Laurie Stone is author of five books, most recently Everything is Personal, Notes on Now (Scuppernong Editions, 2020) and My Life as an Animal, Stories (Northwestern University Press/Triquarterly Press, 2016). She was a longtime writer for the Village Voice, theater critic for The Nation, and critic-at-large on Fresh Air. She won the Nona Balakian prize in excellence in criticism from the National Book Critics Circle and two grants from the New York Foundation for the Arts.

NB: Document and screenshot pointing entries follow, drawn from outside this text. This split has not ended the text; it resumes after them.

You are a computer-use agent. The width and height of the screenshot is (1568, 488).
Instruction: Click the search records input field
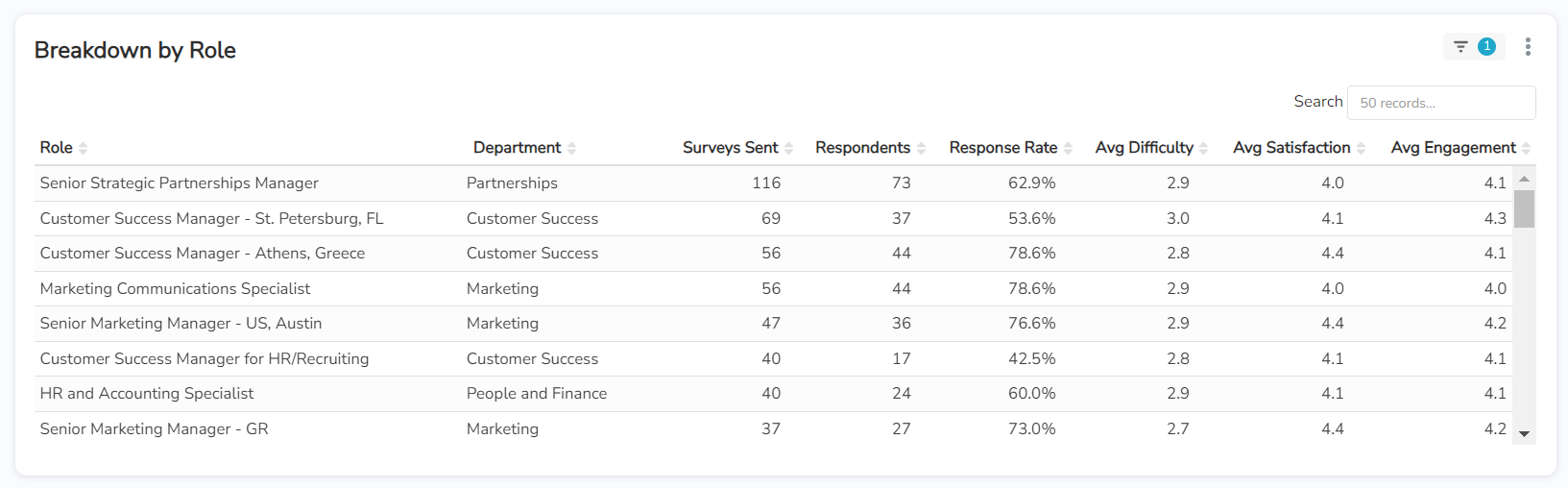pos(1440,103)
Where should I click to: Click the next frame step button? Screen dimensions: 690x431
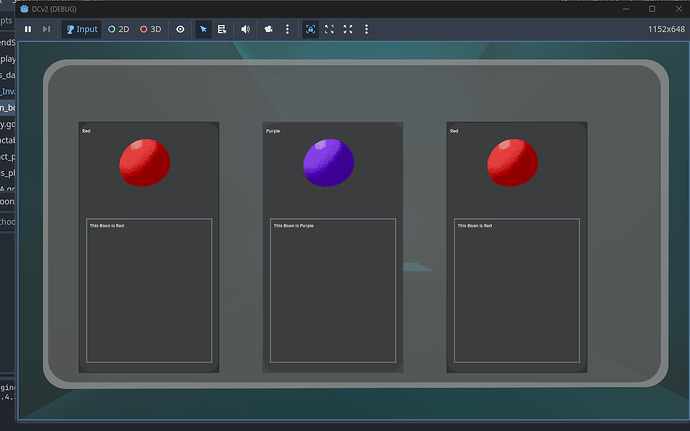(x=46, y=29)
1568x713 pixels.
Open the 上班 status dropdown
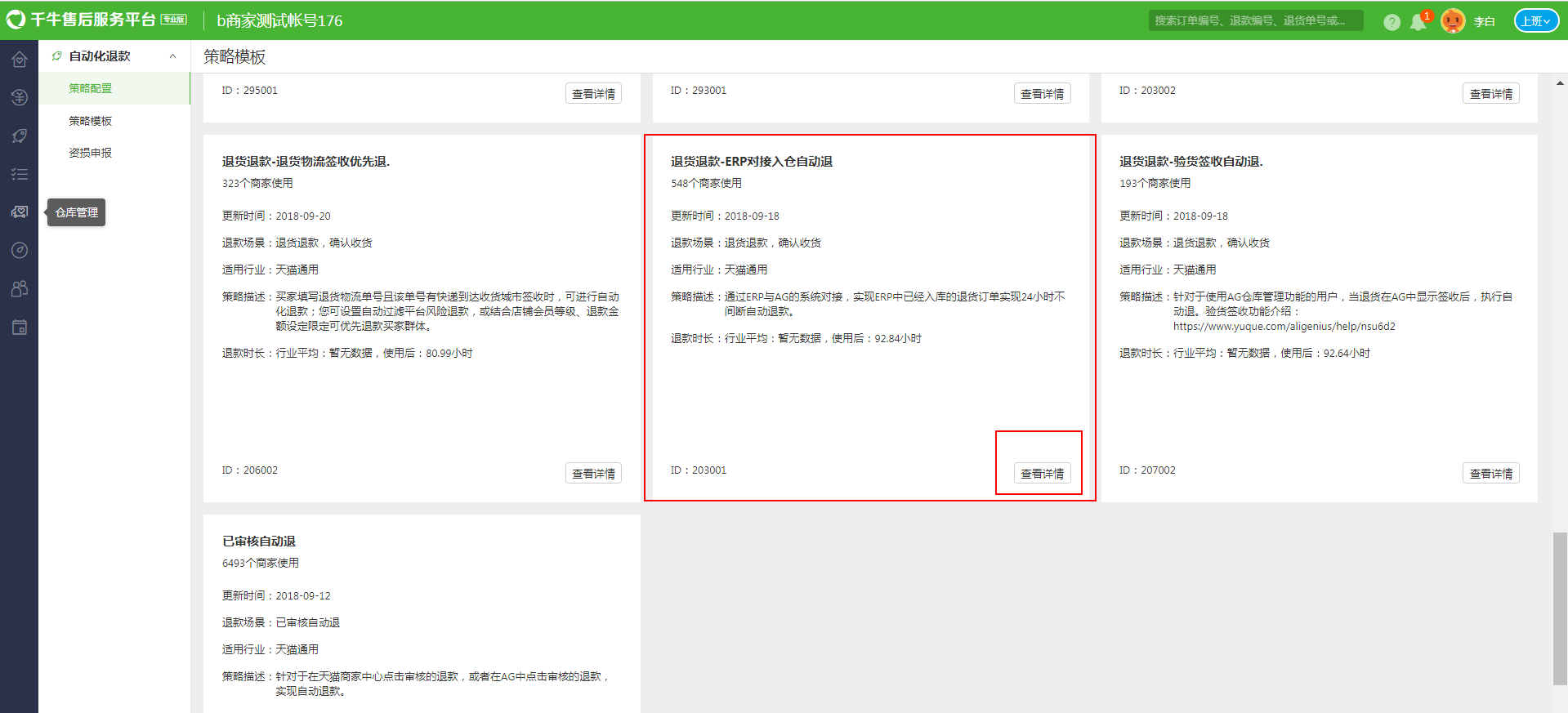pos(1536,20)
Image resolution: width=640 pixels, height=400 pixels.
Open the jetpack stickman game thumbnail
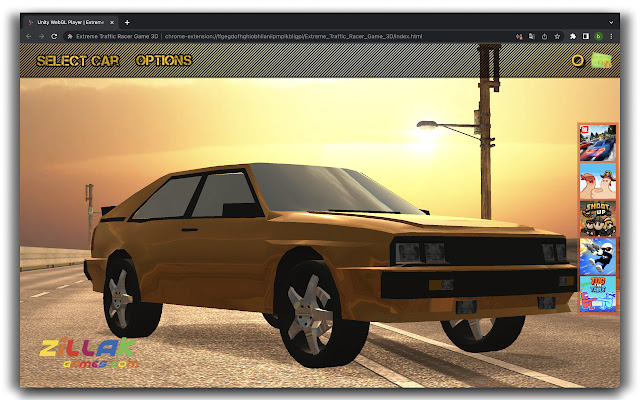(598, 257)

She has published numerous stories in such publications as n + 1, Waxwing, Tin House, Evergreen Review, Electric Lit, Fence, Open City, Anderbo, The Collagist, Your impossible Voice, New Letters, TriQuarterly, Threepenny Review, and Creative Nonfiction.


Praise

"Nothing is too small or too large for Laurie Stone’s laser vision, insights and humor..." — Gloria Jacobs

"There are big emotions, an attention to the senses, but she writes like a mystic: I was there, I saw and felt this, but I don’t really know what it means. And it doesn’t matter, I will stand in the wind.” —Christen Clifford

“Yes, she wants to entertain us—she is engaged in comedy—but it's comedy of a most serious kind, like all real comedy. It’s not schtick.
Laurie means every word and the words ring true.” —Alec Marsh

"Laurie Stone is the best writer I have encountered in quite a while.”
—John Lurie

 

Books

 

Streaming Now:
Postcards from the Thing
That Is Happening

Laurie Stone’s collection of essays detail what has been lost and what we joyfully may not miss. Stone likes the secrets people know and don’t tell. Like maybe we don’t want to go back to how things were. Writing in the Next, as she puts it, doesn’t sound like writing from the Before. Working with jump cuts in time and mashups of memoir and criticism, she celebrates the freedom we may have gained from the world’s broken narrative—we can leave behind stories that go in only one direction and end in resolution.